For Immediate Release
October 17, 2014
Dr. Kara Turner, 443-885-3350, or
Dr. Tiffany Mfume, 443-885-3651

University seeing historic highs in student success

Morgan State University is celebrating its success in student enrollment, retention and graduation rates, and in an increase in the diversity of its student body with news that first-time freshman numbers rose to 1,058 students, up by 19 percent this academic year compared with the same period a year ago. The University also saw a three percent increase in new transfer students over last year, an eight percent rise in the number of graduate students,  and a 10 percent increase in both Hispanic and international students. The graduate student enrollment is at an historic high for Morgan.

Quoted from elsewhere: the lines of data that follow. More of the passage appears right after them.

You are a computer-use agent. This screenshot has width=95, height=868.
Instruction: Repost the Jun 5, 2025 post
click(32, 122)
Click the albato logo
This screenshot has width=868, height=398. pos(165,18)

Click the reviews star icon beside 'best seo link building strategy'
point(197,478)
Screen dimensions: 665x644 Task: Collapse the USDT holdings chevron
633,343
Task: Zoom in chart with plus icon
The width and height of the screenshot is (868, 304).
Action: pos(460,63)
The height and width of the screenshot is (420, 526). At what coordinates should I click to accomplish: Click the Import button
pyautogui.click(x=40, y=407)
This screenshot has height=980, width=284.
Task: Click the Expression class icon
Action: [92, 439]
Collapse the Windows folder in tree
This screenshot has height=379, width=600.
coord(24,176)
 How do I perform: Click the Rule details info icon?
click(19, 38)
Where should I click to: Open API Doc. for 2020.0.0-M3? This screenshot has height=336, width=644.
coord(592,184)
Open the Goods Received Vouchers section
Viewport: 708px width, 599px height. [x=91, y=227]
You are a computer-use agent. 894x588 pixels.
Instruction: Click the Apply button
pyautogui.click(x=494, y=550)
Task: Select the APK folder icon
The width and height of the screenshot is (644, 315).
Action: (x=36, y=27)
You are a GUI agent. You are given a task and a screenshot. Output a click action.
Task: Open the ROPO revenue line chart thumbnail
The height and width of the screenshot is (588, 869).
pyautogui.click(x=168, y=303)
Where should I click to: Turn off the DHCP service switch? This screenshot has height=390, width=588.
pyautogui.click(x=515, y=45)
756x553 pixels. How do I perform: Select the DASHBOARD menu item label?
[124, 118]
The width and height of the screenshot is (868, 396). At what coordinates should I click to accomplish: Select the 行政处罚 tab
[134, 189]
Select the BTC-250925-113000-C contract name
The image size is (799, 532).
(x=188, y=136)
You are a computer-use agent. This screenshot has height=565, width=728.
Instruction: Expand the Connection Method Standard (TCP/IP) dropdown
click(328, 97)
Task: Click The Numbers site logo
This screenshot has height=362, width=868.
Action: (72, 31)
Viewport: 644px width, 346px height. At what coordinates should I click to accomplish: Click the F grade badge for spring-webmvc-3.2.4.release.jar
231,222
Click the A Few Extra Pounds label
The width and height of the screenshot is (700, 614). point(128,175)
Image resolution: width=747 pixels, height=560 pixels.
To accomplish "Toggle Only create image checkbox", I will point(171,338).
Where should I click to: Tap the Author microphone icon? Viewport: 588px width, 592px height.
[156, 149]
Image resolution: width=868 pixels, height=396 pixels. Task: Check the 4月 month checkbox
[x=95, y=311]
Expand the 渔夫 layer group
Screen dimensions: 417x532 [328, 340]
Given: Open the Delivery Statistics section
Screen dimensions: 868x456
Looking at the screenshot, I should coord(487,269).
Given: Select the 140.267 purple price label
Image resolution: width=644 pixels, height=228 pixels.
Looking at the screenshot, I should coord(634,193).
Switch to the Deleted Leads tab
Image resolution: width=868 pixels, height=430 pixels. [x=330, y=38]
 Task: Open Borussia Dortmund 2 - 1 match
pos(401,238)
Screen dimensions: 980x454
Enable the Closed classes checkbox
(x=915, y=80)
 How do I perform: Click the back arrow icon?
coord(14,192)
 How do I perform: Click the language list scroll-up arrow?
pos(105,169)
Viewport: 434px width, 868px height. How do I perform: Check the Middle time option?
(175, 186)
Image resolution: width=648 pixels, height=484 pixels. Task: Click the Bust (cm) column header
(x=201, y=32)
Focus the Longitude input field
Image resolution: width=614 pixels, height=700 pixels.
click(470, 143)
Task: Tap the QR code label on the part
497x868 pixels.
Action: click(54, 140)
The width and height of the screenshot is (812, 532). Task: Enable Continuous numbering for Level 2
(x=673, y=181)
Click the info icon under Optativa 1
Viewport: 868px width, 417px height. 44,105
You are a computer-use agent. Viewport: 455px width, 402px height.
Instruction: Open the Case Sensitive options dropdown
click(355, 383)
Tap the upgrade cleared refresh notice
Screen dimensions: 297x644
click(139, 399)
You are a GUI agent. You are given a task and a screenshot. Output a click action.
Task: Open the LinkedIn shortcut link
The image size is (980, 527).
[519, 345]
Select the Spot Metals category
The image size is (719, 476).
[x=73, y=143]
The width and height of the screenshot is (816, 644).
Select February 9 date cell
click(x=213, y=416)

“This is great news for us because it reverses a recent enrollment decline brought on by changes in the federal Parent-plus loan guidelines,” said Morgan President David Wilson. “The news is even better given the fact that the improvements spread across the spectrum at Morgan brought on by several new programs that we have implemented to not only attract more students to the University but to ensure their success once they get here. In light of what we’re reading about other public universities in Maryland suffering declines in enrollment, and in retention and graduation rates, Morgan is moving in the opposite direction. Our enrollment management staff has done a commendable job.”

“Morgan is an extraordinarily vibrant and exciting place to be right now, and prospective students are recognizing that,” said Dr. Kara Turner, associate provost for enrollment management. “From our new School of Global Journalism and Communication, our award-winning Center for the Built Environment and Infrastructure Studies, and our almost-completed $80 million new School of Business and Management building, to our expanding study-abroad and internship programs, we have so much to offer a diverse array of students.”

Jessica Maria Gonzales, a first-year student from Bridgeport, Connecticut, decided to take advantage of those programs and opportunities and says she is happy she did. “I have been introduced to many important people who are supporting, encouraging and admiring my success for the future,” says Gonzales, who is majoring in elementary education.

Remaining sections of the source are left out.